Date: 2014-08-14 09:49 am (UTC)
From: [identity profile] nineveh-uk.livejournal.com
My sister found UPL in the school library, and when she acquired a second-hand copy, persuaded me to read it. My interpretation is that the ellipsis doesn’t mean that Dido has or hasn’t come for Barry, because Barry is still en route to whatever is going to happen, but that what matters is Barry’s intention, that he knows his ‘death or Egon’ scenario has a very real chance of meaning death and picks it anyway.

(no subject)

Date: 2014-08-12 09:51 pm (UTC)
From: [identity profile] littlered2.livejournal.com
I love it when figs appear in shops and Cox and Russet apples start showing up more often. Hurrah for autumn!

I, please.

(no subject)

Date: 2014-08-13 09:05 pm (UTC)
From: [identity profile] nineveh-uk.livejournal.com
There is much to be said for Cox and a good fresh Russet, but Discovery beats them all!

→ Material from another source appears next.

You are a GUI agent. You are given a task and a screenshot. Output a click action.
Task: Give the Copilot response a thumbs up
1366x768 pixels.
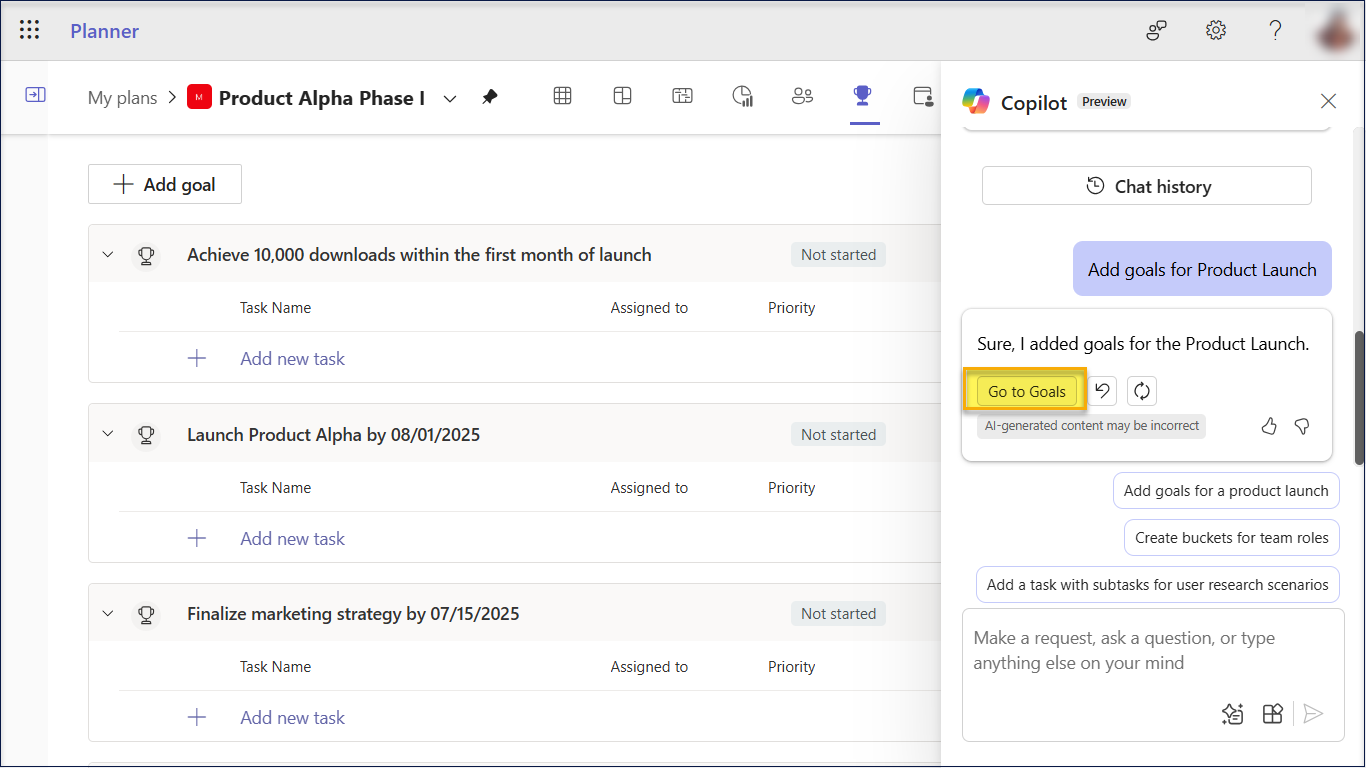pyautogui.click(x=1269, y=427)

I is on dreamwidth (http://nineveh-uk.dreamwidth.org/146404.html?thread=486116#cmt486116), but I will add another - my first Terry Pratchett, Mort, which I loved. Re-reading since, it doesn't stand up to Pterry's later work, but it and its later companions brought me huge pleasure in my teenage years, when I had grown out of children's books, but was (largely*) resistent to adult classics.

*I was resistent to adult classics that were marketed as amazing romance. Like Wuthering Heights... I loved Vanity Fair.

(no subject)

Date: 2014-08-12 11:28 pm (UTC)
marginaliana: Buddy the dog carries Bobo the toy (Bobo)
From: [personal profile] marginaliana
Ooh, G?

(no subject)

Date: 2014-08-15 09:10 pm (UTC)
From: [identity profile] nineveh-uk.livejournal.com
G above is Atonement (http://nineveh-uk.livejournal.com/320764.html?thread=4784892#t4784892), but for very reasons, I'll also give Harry Potter and the Philosopher's Stone, which is not great literature, but I read because it was popular among fellow students in 2000 and GOF was going to come out, and I just got enormous fun out of the books and out of the fandom for years afterwards, and still do.

(no subject)

Date: 2014-08-13 09:25 am (UTC)
From: [identity profile] sam-t.livejournal.com
T, please!

(no subject)

Date: 2014-08-15 09:16 pm (UTC)
From: [identity profile] nineveh-uk.livejournal.com
Hmm. I feel that inevitably this sort of quiz gets a bit repetitous, because one is bound to quote favourites for lots of the same questions. So I'm going to go for favourite books of childhood, all of which I loved and all of which can be credited with making me into a person who read more books, and all of which I recall vividly today and can quote: The Maggie B (http://www.amazon.co.uk/The-Maggie-B-Irene-Haas/dp/0689500211), Mrs Plug the Plumber (http://www.amazon.co.uk/Mrs-Plug-Plumber-Happy-Families/dp/0140312382/ref=sr_1_1?s=books&ie=UTF8&qid=1408137163&sr=1-1&keywords=Mrs+Plug+the+Plumber), and this edition of The Twelve Dancing Princesses (http://cizgilimasallar.blogspot.co.uk/2011/09/erroll-le-cain-twelve-dancing.html)

Oh, and Gaudy Night :-)

(no subject)

Date: 2014-08-18 09:00 am (UTC)
From: [identity profile] sam-t.livejournal.com
Thank you! If it had been 'one favourite' I don't think I'd have chosen it, but 'three out of a group of favourites' sounded like it could be made interesting, and indeed it was. I haven't read any of those! I think I'd struggle to pick favourites from that type of book - I can't think offhand of many illustrated children's books from my childhood at all, even though I must have had some. I must have been a very word-oriented reader, I suppose.

(no subject)

Date: 2014-08-13 02:22 pm (UTC)
From: (Anonymous)
All the ones I wanted are asked for already, so M please?

(no subject)

Date: 2014-08-15 09:20 pm (UTC)
From: [identity profile] nineveh-uk.livejournal.com
I don't think I've had a hangover because of any book! But there are certainly some that I have unwisely read late and felt rotten because of. Recently, Cotillion, which is unputdownable in its silliness and kept me up until 2am. More seriously, a friend keeps all the Anne McCaffreys of his youth in the guest bedroom, including the ones that I didn't buy because they were getting rubbish, and whenever I stay I am inevitably dark-eyed and exhausted the next day, because I can't help reading them late into the night. Often after a certain amount of drinking.